Trent immediately went to work, humming and drumming his fingers as he paused now and then to rework his artistry.
Aunt Freyah stopped by Jason's elbow. She watched as he worked a bit more water through the clay. “What are you working on, lad?”
“Nothing yet. Just trying to get a feel for it.”
“It needs to be a bit dry, you know, to hold its shape . . . whatever shape that may be.”
“Okay, no more water. I just wanted to . . . you know . . . feel it. All the way through. Not just shape the outside.”
“Interesting,” Freyah said, with a shake of her many silvery curls, and a pursing of her lips, and a blaze of her dark eyes. “Very interesting. I'll check back in later to see what you've come up with.”
He nodded without looking as she moved away, his attention on the material in his hands. He wasn't quite sure what he was going to make as he hadn't had any idea, brilliant or stupid, pop into his head yet.
Across from him, Bailey already had a cunning mouse resting on the newspaper and she was busy adding a coiling tail.
Trent had made a reclining dragon of sorts. He looked up. “Hey, Bailey. Can my dragon devour your mouse as soon as I make his jaws bigger?”
Bailey made a snuffing noise. “I think not!” She turned her newspaper about, pulling her creation closer to her, out of his reach.
All around him, campers worked busily.

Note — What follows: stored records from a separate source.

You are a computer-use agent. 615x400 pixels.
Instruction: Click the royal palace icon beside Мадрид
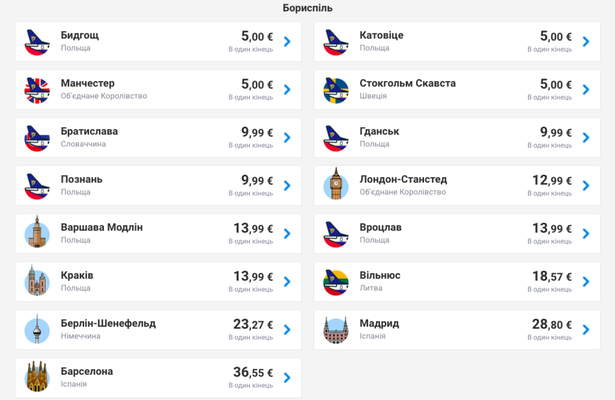pyautogui.click(x=335, y=329)
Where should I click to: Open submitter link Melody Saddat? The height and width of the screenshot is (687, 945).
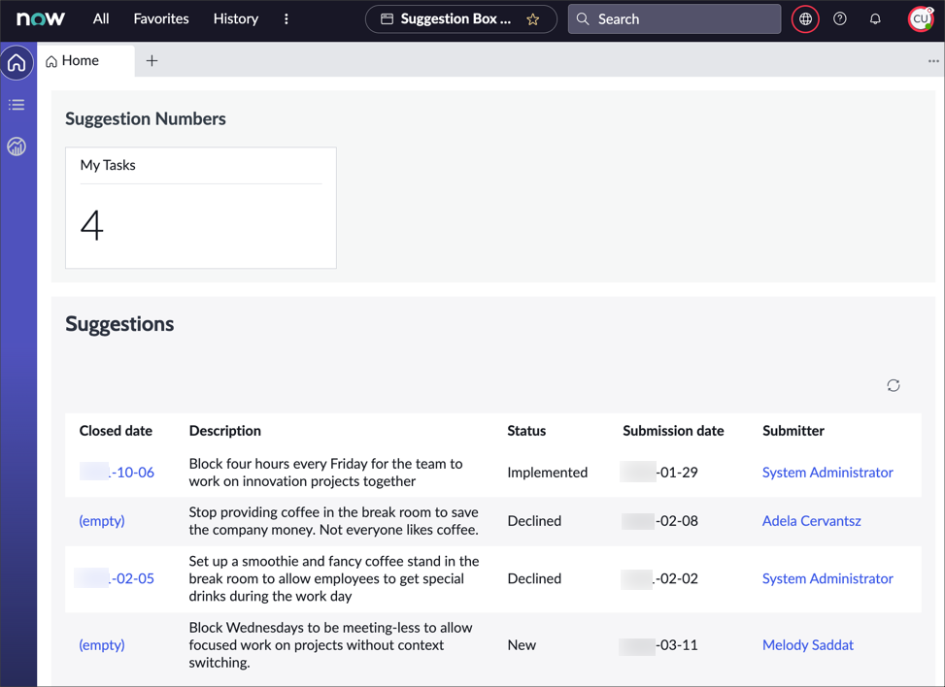coord(807,644)
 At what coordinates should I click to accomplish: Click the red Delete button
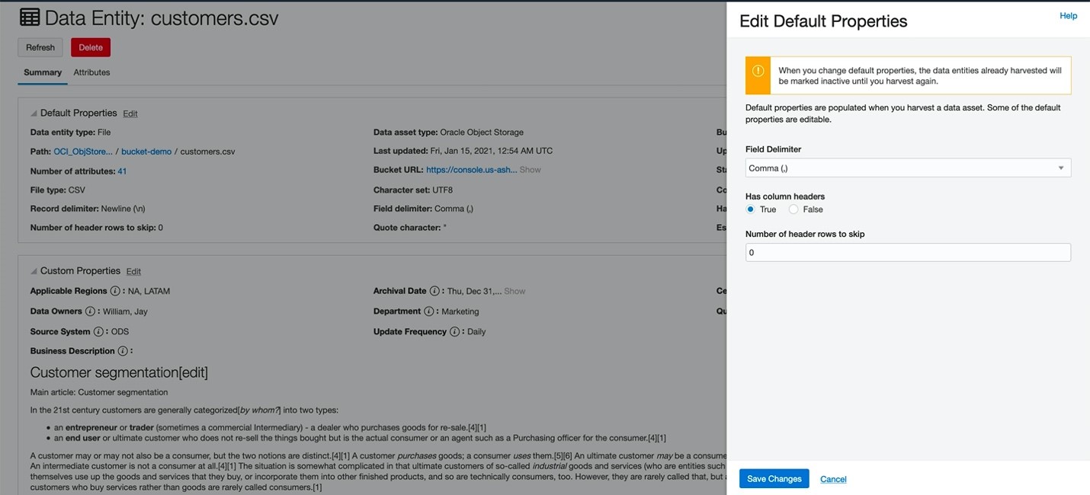pos(91,47)
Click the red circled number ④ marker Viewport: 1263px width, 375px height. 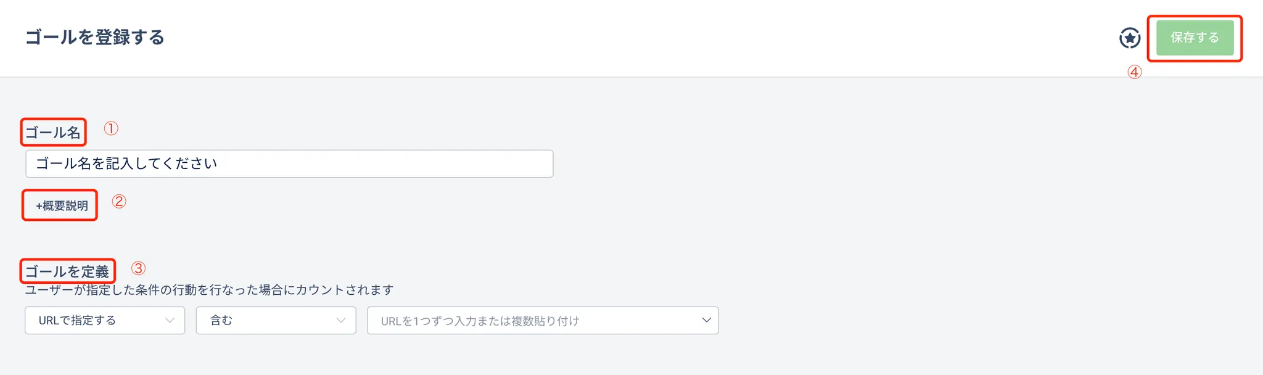pyautogui.click(x=1135, y=72)
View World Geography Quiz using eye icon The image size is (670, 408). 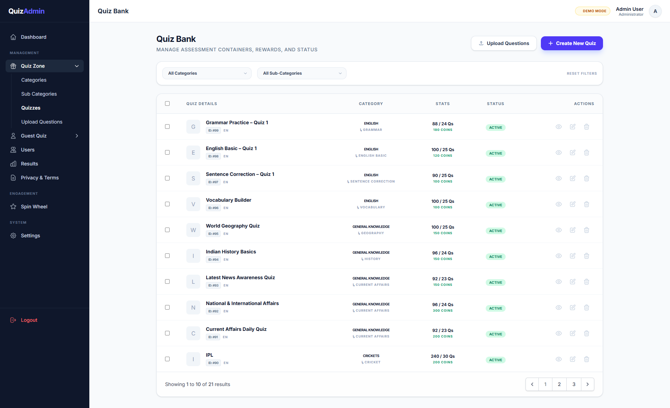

Stefan and Rich worked on a common project which looked to be some kind of low, sleek car, which even then he wouldn't have recognized, but Aunt Freyah had crooned, “Oooh, an automobile,” as she'd passed them.
Henry worked on what looked to be a squat owl, with spectacles on its beak, although Jason wasn't really quite sure . . . it could be a bust of himself.
Ting made a teacup, with a clever handle.
And all over the room were a number of pinch pots, in various stages of being and uprightness (the clay seemed to have a tendency to sag).